Wellington Quay was laid out by the Wide Street Commissioners in 1815 and, following completion of the quay, it offered a site to the Merchant's guild for the construction of a new dedicated hall. Previously, buildings in the area had backed directly on to the Liffey.

The Merchants' Guild operated from the premises for a period of roughly 20 years from the construction of the building in 1821 until 1841, when the Municipal Reform Act saw the dissolution of the city guilds. This dissolution followed a move to directly elected Dublin Corporation members. Prior to 1821, the Merchant's Guild had operated from the Tholsel and City Assembly House on South William Street along with several other of the city guilds.

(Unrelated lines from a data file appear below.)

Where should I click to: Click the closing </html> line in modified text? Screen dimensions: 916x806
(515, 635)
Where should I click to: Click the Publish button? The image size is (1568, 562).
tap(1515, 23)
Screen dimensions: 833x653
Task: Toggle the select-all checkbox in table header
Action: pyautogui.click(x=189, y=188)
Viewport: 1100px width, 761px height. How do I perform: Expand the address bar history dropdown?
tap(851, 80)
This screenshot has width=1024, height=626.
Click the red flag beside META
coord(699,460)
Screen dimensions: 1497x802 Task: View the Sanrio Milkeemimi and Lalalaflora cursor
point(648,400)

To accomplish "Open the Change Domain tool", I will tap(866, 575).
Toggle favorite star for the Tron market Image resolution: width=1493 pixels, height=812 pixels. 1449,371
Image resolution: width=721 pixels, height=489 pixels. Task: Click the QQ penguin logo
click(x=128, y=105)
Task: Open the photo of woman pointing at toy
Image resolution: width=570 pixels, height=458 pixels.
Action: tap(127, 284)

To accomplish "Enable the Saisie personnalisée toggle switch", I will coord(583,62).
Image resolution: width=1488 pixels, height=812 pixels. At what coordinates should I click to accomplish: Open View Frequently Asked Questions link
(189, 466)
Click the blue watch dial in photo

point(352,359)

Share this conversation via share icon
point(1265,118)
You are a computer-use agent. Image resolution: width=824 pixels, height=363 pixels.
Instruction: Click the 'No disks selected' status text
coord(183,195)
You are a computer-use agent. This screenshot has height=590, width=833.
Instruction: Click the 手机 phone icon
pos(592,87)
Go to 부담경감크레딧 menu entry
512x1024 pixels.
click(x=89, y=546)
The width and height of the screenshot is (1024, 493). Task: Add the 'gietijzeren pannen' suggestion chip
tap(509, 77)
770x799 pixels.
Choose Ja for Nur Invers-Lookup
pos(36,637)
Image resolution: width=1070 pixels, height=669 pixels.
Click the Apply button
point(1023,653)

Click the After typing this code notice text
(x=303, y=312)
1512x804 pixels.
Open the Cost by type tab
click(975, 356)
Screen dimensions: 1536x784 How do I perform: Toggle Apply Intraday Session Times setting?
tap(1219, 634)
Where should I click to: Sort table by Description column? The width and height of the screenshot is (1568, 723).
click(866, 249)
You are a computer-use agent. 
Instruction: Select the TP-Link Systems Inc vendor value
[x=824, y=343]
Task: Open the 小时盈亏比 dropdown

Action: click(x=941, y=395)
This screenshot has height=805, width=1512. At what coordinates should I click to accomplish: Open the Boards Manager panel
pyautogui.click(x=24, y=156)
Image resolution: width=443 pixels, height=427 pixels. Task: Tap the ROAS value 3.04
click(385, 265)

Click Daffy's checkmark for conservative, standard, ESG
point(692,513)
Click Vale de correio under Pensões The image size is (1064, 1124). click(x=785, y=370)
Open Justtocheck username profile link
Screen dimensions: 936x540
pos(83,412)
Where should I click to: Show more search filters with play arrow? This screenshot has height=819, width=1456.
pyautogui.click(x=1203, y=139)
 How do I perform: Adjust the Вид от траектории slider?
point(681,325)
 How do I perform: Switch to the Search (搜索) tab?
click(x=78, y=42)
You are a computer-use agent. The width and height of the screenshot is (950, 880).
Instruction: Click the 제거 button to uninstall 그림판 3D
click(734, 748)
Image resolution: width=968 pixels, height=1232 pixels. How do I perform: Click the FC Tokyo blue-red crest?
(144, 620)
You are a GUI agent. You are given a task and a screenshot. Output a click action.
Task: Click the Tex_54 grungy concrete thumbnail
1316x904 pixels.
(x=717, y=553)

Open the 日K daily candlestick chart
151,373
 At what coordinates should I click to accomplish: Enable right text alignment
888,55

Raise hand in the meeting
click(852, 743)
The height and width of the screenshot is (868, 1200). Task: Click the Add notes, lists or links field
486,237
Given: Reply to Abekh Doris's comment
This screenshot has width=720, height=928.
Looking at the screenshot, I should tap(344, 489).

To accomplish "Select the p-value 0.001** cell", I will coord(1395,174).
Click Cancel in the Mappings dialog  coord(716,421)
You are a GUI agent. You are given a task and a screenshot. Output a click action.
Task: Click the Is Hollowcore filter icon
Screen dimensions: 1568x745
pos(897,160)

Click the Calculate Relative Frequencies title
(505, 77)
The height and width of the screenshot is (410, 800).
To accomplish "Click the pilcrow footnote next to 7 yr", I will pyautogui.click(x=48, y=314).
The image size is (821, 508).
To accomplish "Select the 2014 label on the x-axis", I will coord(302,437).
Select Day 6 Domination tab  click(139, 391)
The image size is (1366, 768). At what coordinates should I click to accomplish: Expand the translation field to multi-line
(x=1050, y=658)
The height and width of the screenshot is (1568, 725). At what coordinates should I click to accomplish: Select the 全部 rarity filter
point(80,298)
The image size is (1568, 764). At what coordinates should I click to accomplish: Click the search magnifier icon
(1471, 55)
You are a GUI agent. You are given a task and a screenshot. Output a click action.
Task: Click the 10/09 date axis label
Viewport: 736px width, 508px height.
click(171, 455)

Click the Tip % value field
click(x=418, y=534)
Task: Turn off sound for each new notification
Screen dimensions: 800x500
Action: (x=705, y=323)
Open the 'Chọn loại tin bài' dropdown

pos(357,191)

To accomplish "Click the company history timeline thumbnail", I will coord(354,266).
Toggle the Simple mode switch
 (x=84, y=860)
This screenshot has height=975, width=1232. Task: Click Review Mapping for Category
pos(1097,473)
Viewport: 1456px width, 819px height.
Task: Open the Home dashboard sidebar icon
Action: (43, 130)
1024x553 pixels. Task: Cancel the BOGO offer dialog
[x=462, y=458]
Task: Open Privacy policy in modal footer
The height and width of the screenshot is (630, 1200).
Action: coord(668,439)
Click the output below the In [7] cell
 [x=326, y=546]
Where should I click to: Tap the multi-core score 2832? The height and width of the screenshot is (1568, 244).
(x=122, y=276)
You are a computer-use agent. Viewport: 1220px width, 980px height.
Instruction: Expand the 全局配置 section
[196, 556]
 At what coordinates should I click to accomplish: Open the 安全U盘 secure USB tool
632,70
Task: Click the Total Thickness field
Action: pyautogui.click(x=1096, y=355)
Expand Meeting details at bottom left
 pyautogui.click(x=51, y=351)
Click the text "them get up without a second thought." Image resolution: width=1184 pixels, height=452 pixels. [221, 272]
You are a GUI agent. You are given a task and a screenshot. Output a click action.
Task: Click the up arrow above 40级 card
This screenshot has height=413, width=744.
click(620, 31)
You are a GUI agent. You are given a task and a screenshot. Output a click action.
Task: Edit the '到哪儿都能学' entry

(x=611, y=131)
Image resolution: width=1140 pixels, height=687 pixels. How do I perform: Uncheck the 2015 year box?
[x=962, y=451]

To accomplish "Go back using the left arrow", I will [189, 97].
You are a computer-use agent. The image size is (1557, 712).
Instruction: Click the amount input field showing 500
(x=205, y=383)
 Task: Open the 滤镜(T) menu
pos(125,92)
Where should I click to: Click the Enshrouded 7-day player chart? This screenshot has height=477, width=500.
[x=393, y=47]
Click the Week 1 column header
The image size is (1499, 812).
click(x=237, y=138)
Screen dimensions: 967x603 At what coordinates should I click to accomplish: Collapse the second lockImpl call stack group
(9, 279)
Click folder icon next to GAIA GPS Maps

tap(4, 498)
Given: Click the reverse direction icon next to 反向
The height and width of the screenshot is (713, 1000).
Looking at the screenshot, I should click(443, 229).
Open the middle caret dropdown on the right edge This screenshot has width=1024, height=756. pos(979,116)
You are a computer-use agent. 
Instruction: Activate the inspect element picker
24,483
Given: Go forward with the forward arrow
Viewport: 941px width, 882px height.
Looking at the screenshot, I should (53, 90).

The commissioners imposed a covenant which forced the construction of the vaulted archway synonymous with the building and provided for a public right of way through the site under the arch as a means of enabling public access from the quays and Ha'penny Bridge through to Crown Alley and Temple Bar. This laneway is today also named "Merchants' Arch" and forms the main entrance to the Temple Bar area for members of the public crossing over from the Northside of the Liffey.

From 1873, the hall became the Merchant Tailors' Endowed School after it moved from Tailors' Hall until the school finally closed in 1910.

Later the building housed PA Noonan & Co Ltd (a shirt manufacturer) and R Atkinson & Company (poplin manufacturers).

== Building ==
The building is a three-bay two-storey over raised basement granite-faced Georgian townhouse. There are ashlar calp walls to the sides and rear of the property while the chimneystacks are constructed in brown brick. The roughly pyramidal shaped roof is partially hidden behind a parapet and there is a modern roof light to the apex of the roof.

In 2021, a hotel development proposed to be built at 1-4 Merchant's Arch laneway, was controversially granted planning permission.